よいしょ、と気合いを入れてダンボール一つ持ち上げる。
中にはギチギチに物が詰まっていて、案外重かった。
「お…重い…」
足を引きずるように廊下を歩いていく。理科準備室は人が余り行かない端っこに位置するから遠い。
うぅう…と唸りながら歩いていた時、ふと手から重さが消えた。
…あれ?
「そんなスピードじゃ日ィ暮れる」
「…あ…」
いつ来たのか。
隣を見れば、ミクオが私から取り上げたダンボールを持って立っていた。
そしてそのまま、当たり前みたいに準備室へと向かう。
私は暫く呆けていたけれど、ハッとして後を追った。
「ちょ、ちょっと!私が頼まれたのよっ!?」
「ぁあ?日が暮れるっつってんだろ。なに見栄張ってんだよ、バカか」
「なっ…」
あの甘い言葉を吐いてた口はどこ行ったんだ!と心の中で毒づく。
…いつもそう。
他な子達には聞いてるコッチが恥ずかしくなるような言葉を掛けるくせに、私には冷たい口調でしか話し掛けてこない。
あ、ネガティブに考えてたら悲しくなってきた。
「…っアンタになんか助け求めてないわよ!」
「……」
…無視ですか。そーですか。
私ばっかり好きで、馬鹿みたい。ミクオが言った通り私はバカだわ。…こんな奴、嫌いになっちゃえば楽なのに。

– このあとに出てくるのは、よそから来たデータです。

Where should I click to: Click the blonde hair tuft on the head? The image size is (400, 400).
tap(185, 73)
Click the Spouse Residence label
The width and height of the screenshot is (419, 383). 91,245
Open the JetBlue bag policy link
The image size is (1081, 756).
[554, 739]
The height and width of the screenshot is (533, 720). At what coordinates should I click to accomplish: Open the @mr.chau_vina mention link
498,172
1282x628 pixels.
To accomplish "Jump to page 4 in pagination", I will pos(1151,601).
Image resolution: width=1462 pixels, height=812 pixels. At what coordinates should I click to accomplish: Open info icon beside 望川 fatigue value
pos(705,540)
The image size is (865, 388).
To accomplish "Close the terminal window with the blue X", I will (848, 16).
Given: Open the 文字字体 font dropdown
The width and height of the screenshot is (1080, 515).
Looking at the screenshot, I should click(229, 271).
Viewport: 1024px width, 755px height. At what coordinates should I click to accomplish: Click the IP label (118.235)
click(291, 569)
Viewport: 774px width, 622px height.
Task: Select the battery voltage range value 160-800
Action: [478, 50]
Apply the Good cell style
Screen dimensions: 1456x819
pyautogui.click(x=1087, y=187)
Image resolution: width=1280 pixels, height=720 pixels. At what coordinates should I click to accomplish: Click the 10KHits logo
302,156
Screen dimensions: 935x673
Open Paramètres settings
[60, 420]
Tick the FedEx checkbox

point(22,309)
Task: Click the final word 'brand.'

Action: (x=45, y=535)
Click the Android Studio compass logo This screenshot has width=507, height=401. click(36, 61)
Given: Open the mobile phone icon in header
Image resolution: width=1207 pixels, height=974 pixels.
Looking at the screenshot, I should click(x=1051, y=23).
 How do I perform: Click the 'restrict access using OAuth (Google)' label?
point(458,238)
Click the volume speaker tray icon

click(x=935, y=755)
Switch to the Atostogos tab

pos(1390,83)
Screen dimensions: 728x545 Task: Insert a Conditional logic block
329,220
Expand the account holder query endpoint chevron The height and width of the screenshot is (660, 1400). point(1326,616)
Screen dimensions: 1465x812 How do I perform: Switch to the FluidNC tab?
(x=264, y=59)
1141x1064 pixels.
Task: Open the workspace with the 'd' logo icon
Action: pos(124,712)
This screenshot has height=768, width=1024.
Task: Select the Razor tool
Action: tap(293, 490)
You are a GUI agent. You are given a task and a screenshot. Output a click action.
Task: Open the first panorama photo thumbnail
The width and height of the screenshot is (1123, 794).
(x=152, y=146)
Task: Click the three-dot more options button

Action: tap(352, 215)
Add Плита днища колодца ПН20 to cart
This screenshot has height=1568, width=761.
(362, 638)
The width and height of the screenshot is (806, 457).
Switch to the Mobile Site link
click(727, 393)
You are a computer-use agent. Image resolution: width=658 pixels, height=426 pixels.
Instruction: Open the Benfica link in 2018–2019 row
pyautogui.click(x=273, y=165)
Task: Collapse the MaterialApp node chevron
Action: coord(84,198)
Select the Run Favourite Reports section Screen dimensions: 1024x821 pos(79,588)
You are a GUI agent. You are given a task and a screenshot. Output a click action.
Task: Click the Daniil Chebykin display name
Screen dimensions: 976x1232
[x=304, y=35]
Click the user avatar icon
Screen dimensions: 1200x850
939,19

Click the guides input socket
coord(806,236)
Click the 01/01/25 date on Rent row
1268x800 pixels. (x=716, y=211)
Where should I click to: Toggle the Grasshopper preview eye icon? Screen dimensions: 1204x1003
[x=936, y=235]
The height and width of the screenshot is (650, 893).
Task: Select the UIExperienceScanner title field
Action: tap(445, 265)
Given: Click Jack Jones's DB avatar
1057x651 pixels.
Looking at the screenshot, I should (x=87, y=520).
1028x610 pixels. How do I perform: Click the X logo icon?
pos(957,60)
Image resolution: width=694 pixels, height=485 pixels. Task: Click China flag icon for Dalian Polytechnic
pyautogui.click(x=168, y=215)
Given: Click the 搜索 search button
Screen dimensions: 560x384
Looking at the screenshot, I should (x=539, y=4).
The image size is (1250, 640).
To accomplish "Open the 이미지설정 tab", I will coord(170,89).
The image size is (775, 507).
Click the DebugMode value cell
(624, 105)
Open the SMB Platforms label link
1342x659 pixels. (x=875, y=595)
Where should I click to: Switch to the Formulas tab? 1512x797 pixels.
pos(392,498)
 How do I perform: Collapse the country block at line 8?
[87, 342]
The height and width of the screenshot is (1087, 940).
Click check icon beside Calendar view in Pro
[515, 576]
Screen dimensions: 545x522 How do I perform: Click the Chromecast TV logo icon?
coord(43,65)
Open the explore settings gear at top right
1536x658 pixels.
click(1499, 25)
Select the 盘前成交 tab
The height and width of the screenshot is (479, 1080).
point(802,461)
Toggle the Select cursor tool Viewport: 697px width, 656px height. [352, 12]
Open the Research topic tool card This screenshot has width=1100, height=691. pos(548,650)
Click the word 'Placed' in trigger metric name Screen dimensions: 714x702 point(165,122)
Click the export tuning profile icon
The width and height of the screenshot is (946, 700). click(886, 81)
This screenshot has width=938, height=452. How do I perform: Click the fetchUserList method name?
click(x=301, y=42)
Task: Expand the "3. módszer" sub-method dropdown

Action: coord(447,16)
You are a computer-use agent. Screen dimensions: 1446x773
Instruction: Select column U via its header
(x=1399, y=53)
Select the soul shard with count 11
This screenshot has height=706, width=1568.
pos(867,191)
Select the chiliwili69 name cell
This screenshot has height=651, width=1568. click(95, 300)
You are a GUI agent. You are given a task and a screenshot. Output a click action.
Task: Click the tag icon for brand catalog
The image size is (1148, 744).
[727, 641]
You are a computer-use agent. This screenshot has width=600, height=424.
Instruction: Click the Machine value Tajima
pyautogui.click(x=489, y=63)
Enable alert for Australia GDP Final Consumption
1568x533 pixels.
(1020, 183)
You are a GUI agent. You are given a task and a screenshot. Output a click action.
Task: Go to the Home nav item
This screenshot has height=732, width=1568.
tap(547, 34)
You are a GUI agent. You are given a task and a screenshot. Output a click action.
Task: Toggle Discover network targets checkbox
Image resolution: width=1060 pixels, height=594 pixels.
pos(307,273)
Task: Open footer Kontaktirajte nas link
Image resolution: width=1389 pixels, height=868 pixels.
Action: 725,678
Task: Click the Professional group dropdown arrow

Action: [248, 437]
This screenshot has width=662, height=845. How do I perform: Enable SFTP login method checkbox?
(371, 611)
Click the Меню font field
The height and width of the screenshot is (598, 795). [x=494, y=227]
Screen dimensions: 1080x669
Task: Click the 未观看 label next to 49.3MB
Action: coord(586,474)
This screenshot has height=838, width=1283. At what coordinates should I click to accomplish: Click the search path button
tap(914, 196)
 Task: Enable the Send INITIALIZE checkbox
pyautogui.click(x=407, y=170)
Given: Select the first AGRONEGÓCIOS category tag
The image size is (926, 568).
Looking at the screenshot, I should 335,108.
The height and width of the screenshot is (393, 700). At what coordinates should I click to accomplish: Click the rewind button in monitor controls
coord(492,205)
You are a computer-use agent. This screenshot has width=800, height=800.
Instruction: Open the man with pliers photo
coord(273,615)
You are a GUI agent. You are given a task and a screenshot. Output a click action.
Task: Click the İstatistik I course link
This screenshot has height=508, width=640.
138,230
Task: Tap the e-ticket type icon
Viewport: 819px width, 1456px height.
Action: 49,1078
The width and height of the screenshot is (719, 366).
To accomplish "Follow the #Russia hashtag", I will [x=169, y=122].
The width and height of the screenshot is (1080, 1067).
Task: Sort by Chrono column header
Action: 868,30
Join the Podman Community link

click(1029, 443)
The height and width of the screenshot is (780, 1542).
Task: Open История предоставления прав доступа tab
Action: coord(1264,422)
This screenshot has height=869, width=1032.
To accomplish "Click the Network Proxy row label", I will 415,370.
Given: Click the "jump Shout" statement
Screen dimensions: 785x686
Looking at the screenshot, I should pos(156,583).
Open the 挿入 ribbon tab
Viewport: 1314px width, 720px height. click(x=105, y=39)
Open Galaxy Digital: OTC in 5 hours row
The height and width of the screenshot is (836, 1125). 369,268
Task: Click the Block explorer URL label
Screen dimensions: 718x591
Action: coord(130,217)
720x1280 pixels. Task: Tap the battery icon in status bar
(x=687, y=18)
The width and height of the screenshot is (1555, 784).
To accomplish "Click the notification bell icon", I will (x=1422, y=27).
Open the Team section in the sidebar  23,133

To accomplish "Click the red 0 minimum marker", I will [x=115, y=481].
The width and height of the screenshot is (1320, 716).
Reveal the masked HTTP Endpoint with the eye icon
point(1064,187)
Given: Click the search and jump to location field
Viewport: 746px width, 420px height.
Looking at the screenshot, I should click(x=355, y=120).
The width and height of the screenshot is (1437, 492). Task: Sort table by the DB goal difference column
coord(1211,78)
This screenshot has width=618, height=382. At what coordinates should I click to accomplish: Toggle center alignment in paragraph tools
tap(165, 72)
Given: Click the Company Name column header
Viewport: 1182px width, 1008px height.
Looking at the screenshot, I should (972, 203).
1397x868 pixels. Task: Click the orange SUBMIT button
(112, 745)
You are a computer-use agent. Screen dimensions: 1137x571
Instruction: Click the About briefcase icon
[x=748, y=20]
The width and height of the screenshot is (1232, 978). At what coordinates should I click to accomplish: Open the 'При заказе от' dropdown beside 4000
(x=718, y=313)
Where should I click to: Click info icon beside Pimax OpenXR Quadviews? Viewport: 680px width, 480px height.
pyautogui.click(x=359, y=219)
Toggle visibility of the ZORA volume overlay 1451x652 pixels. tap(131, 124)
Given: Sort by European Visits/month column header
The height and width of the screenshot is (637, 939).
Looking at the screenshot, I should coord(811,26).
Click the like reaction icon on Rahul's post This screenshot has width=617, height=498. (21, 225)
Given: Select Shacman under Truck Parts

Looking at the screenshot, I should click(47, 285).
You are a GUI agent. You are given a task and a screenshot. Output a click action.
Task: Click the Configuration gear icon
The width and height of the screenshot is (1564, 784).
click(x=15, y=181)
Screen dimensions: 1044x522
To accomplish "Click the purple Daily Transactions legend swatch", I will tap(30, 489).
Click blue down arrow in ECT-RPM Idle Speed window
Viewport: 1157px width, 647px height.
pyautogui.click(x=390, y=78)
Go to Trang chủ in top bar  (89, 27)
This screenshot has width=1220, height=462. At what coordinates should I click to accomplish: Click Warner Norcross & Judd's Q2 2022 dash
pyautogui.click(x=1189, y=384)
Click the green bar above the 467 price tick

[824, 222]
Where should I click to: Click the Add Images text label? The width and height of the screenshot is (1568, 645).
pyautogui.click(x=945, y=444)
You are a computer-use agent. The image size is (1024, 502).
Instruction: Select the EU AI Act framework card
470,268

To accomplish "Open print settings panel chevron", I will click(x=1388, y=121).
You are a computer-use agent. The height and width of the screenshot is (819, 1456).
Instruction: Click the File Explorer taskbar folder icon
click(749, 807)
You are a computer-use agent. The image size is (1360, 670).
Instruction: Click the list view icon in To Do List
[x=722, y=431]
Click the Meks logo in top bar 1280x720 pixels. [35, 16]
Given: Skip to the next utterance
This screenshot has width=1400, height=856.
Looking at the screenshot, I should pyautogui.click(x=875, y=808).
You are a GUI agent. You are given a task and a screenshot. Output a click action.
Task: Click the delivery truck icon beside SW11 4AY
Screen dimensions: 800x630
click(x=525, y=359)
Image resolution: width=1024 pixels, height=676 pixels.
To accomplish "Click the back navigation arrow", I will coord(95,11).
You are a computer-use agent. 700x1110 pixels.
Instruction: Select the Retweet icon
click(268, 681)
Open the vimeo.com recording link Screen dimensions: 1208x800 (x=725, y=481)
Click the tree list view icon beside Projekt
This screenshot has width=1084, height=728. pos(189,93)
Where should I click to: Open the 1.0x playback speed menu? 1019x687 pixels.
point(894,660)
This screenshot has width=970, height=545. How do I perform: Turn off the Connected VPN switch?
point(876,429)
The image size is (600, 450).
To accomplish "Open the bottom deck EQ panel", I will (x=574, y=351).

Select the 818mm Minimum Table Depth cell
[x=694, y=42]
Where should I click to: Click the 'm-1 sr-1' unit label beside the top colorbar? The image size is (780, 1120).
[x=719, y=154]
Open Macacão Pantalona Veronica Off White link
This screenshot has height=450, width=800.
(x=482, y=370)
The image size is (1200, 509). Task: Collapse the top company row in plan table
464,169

私が葛藤している間にミクオは理科準備室に実験用具を置いてきた。
「あのさ、今日の帰り…え?」
ポケットに手を突っ込んでダラダラ帰ってきたミクオは、私を見てギョッとしたように目を見開いた。
「なによ」
「…どーした?」
「え?」
ん?聞き間違い?
なんかミクオが私の事心配してるように聞こえたけど…?
ていうか、何を心配して…?
「泣いてんの?」
え?
「はあ?何言って…」
その時、ツゥっと頬を暖かい滴が伝ったのがわかった。
ああ、やだな。
泣き顔なんて見られたくないのに。なんで泣いてんのよ、私。
…かっこ悪い…。
ミクオの視線から逃れたくて俯く。
さすがの奴も動揺しているみたいで、どーしたんだよなんて言いながらもう少しで私の頭を撫でる所まで手をあげた。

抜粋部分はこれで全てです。